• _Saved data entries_

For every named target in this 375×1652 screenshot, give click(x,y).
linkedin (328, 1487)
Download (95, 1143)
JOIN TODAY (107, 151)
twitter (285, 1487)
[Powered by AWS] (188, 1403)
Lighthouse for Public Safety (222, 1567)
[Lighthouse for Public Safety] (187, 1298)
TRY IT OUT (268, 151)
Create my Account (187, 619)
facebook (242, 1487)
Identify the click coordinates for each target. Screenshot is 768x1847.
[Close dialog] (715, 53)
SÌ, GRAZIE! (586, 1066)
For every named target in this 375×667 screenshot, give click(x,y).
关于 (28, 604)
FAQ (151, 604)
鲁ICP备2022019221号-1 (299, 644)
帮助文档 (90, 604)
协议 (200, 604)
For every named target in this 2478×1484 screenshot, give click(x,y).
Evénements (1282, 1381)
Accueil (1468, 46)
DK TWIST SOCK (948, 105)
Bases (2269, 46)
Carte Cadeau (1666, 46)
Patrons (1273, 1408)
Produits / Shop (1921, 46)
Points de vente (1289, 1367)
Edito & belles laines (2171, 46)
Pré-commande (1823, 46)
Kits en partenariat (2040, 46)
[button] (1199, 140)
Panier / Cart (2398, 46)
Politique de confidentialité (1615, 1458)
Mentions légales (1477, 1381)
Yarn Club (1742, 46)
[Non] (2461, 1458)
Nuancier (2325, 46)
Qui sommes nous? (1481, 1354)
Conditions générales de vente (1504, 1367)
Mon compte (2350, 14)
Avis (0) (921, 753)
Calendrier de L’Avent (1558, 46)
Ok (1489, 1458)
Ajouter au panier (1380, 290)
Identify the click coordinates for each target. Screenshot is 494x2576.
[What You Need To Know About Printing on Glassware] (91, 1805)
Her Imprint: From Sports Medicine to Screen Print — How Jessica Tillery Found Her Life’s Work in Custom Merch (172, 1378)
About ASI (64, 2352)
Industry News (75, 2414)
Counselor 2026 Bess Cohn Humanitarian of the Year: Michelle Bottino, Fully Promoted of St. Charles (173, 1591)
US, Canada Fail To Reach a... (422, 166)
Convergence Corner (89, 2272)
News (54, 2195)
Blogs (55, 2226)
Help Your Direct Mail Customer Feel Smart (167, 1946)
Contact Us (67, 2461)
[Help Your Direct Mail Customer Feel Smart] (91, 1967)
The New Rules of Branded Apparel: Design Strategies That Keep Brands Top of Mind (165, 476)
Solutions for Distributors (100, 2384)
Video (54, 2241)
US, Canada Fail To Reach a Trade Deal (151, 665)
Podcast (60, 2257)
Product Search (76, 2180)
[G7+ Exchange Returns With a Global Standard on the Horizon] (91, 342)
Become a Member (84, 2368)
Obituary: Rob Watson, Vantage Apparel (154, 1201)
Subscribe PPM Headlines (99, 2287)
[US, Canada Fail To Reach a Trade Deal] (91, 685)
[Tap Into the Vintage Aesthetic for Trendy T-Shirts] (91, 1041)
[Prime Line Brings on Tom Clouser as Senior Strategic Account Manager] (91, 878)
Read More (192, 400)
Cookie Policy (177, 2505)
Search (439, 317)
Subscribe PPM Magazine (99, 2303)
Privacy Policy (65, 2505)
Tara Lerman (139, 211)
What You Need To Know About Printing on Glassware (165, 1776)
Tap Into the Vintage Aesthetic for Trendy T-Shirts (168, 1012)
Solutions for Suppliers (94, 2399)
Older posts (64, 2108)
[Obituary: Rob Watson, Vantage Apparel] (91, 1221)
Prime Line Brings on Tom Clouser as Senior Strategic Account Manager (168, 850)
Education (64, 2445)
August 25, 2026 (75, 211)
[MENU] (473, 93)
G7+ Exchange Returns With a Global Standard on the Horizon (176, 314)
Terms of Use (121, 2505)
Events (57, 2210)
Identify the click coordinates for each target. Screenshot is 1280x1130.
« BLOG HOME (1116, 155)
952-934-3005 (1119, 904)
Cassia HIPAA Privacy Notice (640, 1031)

• _About this exercise_
Beginning with the line that contains "[G7+ Exchange Returns", write out every line through the end of the entries above, exactly.

• _Answer area_
[G7+ Exchange Returns With a Global Standard on the Horizon] (91, 342)
Become a Member (84, 2368)
Obituary: Rob Watson, Vantage Apparel (154, 1201)
Subscribe PPM Headlines (99, 2287)
[US, Canada Fail To Reach a Trade Deal] (91, 685)
[Tap Into the Vintage Aesthetic for Trendy T-Shirts] (91, 1041)
[Prime Line Brings on Tom Clouser as Senior Strategic Account Manager] (91, 878)
Read More (192, 400)
Cookie Policy (177, 2505)
Search (439, 317)
Subscribe PPM Magazine (99, 2303)
Privacy Policy (65, 2505)
Tara Lerman (139, 211)
What You Need To Know About Printing on Glassware (165, 1776)
Tap Into the Vintage Aesthetic for Trendy T-Shirts (168, 1012)
Solutions for Suppliers (94, 2399)
Older posts (64, 2108)
[Obituary: Rob Watson, Vantage Apparel] (91, 1221)
Prime Line Brings on Tom Clouser as Senior Strategic Account Manager (168, 850)
Education (64, 2445)
August 25, 2026 (75, 211)
[MENU] (473, 93)
G7+ Exchange Returns With a Global Standard on the Horizon (176, 314)
Terms of Use (121, 2505)
Events (57, 2210)
Identify the click coordinates for each target. Screenshot is 1280x1130.
« BLOG HOME (1116, 155)
952-934-3005 (1119, 904)
Cassia HIPAA Privacy Notice (640, 1031)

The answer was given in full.